Open AccessRubella associated with hemophagocytic syndrome. First report in a male and review of the literature
Author(s) -
Makram Koubâa,
Chakib Marrakchi,
I. Mâaloul,
S. Makni,
Lamia Beraajah,
Moez Elloumi,
B. Hammami,
D. Lahiani,
T. Boudawara,
Mounir Ben Jemâa
Publication year - 2012
Publication title -
mediterranean journal of hematology and infectious diseases
Language(s) - English
Resource type - Journals
SCImago Journal Rank - 0.682
H-Index - 31
ISSN - 2035-3006
DOI - 10.4084/mjhid.2012.050
Subject(s) - hemophagocytosis , medicine , pancytopenia , rubella , rash , immunology , dermatology , bone marrow , cervical lymphadenopathy , pediatrics , pathology , vaccination , measles , disease
A 22-year-old man was admitted to our hospital because of fever, skin rash and epistaxis. Physical examination revealed fever (39.5°C), generalized purpura, lymphadenopathy and splenomegaly.
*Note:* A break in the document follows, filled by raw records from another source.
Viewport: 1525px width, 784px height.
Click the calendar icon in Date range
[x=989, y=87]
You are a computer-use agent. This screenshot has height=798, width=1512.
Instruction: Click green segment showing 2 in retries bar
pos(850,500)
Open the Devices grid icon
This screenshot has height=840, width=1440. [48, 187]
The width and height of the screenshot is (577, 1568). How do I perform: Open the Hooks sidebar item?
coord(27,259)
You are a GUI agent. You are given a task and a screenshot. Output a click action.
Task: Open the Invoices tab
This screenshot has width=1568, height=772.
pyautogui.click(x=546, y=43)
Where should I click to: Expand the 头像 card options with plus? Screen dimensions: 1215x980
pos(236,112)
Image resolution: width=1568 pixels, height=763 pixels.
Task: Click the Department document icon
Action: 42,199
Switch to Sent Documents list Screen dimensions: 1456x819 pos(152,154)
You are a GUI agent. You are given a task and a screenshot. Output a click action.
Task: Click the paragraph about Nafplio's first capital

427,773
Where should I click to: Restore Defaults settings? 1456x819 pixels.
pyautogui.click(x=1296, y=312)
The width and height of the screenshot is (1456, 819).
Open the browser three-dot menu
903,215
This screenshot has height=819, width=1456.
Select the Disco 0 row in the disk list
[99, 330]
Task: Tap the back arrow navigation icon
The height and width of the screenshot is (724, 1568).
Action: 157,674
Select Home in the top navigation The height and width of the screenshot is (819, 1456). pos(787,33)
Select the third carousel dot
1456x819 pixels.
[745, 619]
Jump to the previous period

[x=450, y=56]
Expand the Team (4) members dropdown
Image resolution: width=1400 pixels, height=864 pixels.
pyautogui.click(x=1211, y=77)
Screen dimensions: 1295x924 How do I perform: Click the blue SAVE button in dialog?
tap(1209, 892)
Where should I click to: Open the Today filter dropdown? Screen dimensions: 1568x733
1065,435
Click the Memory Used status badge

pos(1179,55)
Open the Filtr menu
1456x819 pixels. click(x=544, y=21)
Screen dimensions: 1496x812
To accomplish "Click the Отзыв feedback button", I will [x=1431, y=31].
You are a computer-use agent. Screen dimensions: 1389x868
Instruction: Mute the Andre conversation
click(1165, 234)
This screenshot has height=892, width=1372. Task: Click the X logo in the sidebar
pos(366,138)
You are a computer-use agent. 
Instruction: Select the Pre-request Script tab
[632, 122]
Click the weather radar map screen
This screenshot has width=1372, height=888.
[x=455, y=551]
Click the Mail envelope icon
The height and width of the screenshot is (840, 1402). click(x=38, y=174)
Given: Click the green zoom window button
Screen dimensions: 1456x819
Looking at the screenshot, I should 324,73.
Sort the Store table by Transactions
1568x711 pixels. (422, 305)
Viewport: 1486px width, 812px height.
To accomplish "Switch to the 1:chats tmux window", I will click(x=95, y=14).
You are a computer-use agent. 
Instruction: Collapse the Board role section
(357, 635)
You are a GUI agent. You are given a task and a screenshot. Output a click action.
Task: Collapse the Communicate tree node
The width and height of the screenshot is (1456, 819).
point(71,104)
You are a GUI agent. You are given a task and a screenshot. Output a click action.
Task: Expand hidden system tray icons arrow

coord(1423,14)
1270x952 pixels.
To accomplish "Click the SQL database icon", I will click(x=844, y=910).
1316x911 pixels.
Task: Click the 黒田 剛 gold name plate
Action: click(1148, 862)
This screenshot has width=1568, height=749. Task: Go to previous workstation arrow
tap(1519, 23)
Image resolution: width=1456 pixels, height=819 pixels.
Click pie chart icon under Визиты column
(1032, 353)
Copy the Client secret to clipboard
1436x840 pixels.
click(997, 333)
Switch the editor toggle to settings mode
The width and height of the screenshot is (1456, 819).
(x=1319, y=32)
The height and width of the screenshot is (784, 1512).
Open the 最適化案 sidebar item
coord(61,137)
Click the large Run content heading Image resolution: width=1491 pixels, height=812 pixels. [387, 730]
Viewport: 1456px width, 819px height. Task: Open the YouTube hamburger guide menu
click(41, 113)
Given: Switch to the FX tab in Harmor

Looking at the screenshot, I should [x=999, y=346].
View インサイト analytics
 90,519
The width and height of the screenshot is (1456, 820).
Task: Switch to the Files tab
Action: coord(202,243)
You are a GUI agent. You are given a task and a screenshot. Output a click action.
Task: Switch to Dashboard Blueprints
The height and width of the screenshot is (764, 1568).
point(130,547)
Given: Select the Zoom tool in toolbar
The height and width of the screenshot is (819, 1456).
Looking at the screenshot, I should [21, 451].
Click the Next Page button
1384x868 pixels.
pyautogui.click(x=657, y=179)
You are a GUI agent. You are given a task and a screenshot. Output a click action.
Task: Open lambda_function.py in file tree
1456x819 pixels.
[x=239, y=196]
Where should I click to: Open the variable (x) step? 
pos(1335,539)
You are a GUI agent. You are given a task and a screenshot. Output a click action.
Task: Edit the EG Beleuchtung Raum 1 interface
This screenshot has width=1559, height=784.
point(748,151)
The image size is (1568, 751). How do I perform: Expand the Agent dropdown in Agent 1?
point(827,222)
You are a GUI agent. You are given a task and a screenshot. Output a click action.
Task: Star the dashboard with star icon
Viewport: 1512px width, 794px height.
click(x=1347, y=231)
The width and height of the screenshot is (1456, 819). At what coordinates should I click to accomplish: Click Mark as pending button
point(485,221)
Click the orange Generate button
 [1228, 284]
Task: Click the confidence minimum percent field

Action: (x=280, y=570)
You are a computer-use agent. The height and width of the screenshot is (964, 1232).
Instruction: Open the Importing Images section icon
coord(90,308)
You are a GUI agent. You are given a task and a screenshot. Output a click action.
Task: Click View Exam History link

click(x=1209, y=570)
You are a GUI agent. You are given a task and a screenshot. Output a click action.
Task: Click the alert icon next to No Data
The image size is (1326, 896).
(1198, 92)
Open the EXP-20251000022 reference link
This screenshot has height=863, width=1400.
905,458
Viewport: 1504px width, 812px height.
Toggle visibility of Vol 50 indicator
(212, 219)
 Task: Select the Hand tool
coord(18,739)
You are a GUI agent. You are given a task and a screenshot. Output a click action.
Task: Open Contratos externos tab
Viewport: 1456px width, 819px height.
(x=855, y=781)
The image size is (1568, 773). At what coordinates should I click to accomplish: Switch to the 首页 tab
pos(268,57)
Blood tests showed pancytopenia. Bone marrow aspiration and biopsy showed hemophagocytosis with no evidence of malignant cells. Anti rubella IgM antibody were positive and the IgG titers increased from 16 to 50 UI/mL in 3 days. Therefore, he was diagnosed to have rubella-associated hemophagocytic syndrome. We report herein the first case in a man and the sixth case of rubella-associated hemophagocytic syndrome in the literature by search in Pub Med till March 2012.